I make use of the unreliable narrator technique in my epic fantasy, Gods Among Men, as a means to:

  • Describe a major event
  • Build a mystery around that event
  • Lay out the social order
  • Explain the military structure
  • Establish the limits on the powers of normal wizards
  • Show how the protagonist, Damon Roth, exceeds those limits. 

In an earlier post, I wrote about how my late wife, Ellen inspired me to change three places where characters describe a major event and make those tales into flashbacks told from their point of view. 

Making this change was problematic  because the tale the characters were telling was not entirely true.  Their minds had been altered and parts of what they related were fictions placed in their consciousness.   They were unreliable witnesses to the event, which is not quite the same thing as being an unreliable narrator.   They believed what they said was true, and clues that their recollections were false were given to the reader even as they spoke.

Once I wrote those scenes as flashbacks, and turned their delusions into events that would appear to be true to the reader, I became the unreliable narrator.  I started lying to the reader by describing events that did not happen the way I wrote them on the page.

This opened up possibilities and gave me great advantages as a storyteller.
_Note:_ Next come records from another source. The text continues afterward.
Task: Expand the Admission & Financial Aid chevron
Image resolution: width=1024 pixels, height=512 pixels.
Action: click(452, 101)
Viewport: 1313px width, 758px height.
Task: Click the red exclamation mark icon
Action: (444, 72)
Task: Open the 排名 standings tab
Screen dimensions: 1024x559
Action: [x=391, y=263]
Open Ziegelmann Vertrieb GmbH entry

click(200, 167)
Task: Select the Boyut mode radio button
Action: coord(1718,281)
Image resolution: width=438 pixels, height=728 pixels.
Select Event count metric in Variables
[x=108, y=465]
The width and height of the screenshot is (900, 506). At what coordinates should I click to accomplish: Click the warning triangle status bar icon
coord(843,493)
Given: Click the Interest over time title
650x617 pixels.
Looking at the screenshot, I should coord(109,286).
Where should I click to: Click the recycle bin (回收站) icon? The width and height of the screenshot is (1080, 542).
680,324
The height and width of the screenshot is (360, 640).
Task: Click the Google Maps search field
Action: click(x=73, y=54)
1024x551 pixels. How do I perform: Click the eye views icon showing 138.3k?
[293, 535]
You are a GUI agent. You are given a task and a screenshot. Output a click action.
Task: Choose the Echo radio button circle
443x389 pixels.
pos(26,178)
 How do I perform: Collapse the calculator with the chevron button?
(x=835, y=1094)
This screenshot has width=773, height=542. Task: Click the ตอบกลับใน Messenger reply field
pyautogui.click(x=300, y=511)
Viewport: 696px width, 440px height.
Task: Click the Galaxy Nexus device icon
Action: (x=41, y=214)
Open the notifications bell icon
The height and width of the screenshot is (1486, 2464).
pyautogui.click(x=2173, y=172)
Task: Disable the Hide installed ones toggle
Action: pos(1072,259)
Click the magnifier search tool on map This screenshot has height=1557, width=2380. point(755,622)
The flashbacks became exciting, action filled scenes, each one building on the last.  In each telling I added details–private thoughts, worries, desires, and observations–that the character wouldn’t include when telling their version of events to others, but which gave important information and insights to the reader.  The downside was the reader was forced to think about what was real and what was imaginary.  To sort through the clues and decipher what really happened, and what were parts of a magically induced delusion.  These were problems I could live with.

Since then, I have thought much about the unreliable narrator technique.  Were I to use it too much, then the story would become unreadable.  If nothing can be believed then the essential suspension of disbelief  is forfeited and the reader loses interest. 

Therefore I decided upon a simple rule: I will only use the unreliable narrator in flashback scenes, and those scenes will only be told from one point of view.   In non-flashback scenes, what the reader sees on the page will be true and reliable.

For example, I have an extended flashback where Artemis Arrowsmith relates the events that led to the death of her lover Marcus.   This scene will be told solely from her point of view, albeit in third person fashion.  Her actions, thoughts, feelings, and memories will be told to the reader directly.  For other characters the reader will only be told what Artemis sees them do or hears them say or has related to her by another character.  Artemis might misremember certain details, or lie, or misinterpret events because of her own biases or preconceptions.  Thus she becomes an unreliable narrator of her own tale. 

But what she and others say and do both before her flashback starts and after it ends will be accurate and factual descriptions to the best of my abilities.  The reader can rely upon the scenes set in the present as containing only the truth.

The unreliable narrator is a powerful technique that allows authors to explore ideas, emotions, and experiences in ways that would be impossible otherwise.   In some cases, such as mine, it provides easy routes for including details that would otherwise be awkward or impossible to introduce.  It is an approach that puts unique demands upon the writer’s skill, and challenges the reader to think about what they read in new ways.  It is not the right choice for most works of fiction, but it is an option that should never be dismissed lightly.